> _Information supplied_
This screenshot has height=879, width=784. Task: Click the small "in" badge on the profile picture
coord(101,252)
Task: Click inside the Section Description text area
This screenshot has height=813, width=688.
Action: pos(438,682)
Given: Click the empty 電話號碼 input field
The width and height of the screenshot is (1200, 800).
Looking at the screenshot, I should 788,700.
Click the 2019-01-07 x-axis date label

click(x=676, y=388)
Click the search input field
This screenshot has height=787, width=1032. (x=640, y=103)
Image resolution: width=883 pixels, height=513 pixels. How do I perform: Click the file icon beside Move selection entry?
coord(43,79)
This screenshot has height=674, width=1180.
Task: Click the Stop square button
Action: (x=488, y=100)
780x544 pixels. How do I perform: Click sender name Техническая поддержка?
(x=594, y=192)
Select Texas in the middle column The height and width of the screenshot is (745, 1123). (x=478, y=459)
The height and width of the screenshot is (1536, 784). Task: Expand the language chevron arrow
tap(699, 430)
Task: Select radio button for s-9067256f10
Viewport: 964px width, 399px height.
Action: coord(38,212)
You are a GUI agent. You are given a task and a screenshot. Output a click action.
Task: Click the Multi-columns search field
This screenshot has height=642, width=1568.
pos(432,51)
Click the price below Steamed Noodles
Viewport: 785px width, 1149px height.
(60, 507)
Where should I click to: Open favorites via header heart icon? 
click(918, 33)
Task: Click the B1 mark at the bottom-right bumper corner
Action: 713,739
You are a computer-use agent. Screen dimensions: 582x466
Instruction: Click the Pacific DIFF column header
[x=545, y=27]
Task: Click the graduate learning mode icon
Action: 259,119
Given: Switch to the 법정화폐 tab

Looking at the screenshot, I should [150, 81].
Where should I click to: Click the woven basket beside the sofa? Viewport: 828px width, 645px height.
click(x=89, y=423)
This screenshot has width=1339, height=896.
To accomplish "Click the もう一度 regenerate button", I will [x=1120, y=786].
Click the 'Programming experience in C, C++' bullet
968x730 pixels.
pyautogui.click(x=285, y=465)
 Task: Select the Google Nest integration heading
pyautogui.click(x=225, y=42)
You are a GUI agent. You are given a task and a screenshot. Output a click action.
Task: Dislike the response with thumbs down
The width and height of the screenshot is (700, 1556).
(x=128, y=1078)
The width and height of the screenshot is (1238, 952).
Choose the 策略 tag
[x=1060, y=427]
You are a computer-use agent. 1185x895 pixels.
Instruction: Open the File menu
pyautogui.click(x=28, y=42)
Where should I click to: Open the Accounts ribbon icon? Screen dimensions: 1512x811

> _Assigned task_
Each record is to be reproduced exactly as it appears.

> _Response_
This screenshot has height=879, width=784. Task: Click the small "in" badge on the profile picture
coord(101,252)
Task: Click inside the Section Description text area
This screenshot has height=813, width=688.
Action: pos(438,682)
Given: Click the empty 電話號碼 input field
The width and height of the screenshot is (1200, 800).
Looking at the screenshot, I should 788,700.
Click the 2019-01-07 x-axis date label

click(x=676, y=388)
Click the search input field
This screenshot has height=787, width=1032. (x=640, y=103)
Image resolution: width=883 pixels, height=513 pixels. How do I perform: Click the file icon beside Move selection entry?
coord(43,79)
This screenshot has height=674, width=1180.
Task: Click the Stop square button
Action: (x=488, y=100)
780x544 pixels. How do I perform: Click sender name Техническая поддержка?
(x=594, y=192)
Select Texas in the middle column The height and width of the screenshot is (745, 1123). (x=478, y=459)
The height and width of the screenshot is (1536, 784). Task: Expand the language chevron arrow
tap(699, 430)
Task: Select radio button for s-9067256f10
Viewport: 964px width, 399px height.
Action: coord(38,212)
You are a GUI agent. You are given a task and a screenshot. Output a click action.
Task: Click the Multi-columns search field
This screenshot has height=642, width=1568.
pos(432,51)
Click the price below Steamed Noodles
Viewport: 785px width, 1149px height.
(60, 507)
Where should I click to: Open favorites via header heart icon? 
click(918, 33)
Task: Click the B1 mark at the bottom-right bumper corner
Action: 713,739
You are a computer-use agent. Screen dimensions: 582x466
Instruction: Click the Pacific DIFF column header
[x=545, y=27]
Task: Click the graduate learning mode icon
Action: 259,119
Given: Switch to the 법정화폐 tab

Looking at the screenshot, I should [150, 81].
Where should I click to: Click the woven basket beside the sofa? Viewport: 828px width, 645px height.
click(x=89, y=423)
This screenshot has width=1339, height=896.
To accomplish "Click the もう一度 regenerate button", I will [x=1120, y=786].
Click the 'Programming experience in C, C++' bullet
968x730 pixels.
pyautogui.click(x=285, y=465)
 Task: Select the Google Nest integration heading
pyautogui.click(x=225, y=42)
You are a GUI agent. You are given a task and a screenshot. Output a click action.
Task: Dislike the response with thumbs down
The width and height of the screenshot is (700, 1556).
(x=128, y=1078)
The width and height of the screenshot is (1238, 952).
Choose the 策略 tag
[x=1060, y=427]
You are a computer-use agent. 1185x895 pixels.
Instruction: Open the File menu
pyautogui.click(x=28, y=42)
Where should I click to: Open the Accounts ribbon icon? Screen dimensions: 1512x811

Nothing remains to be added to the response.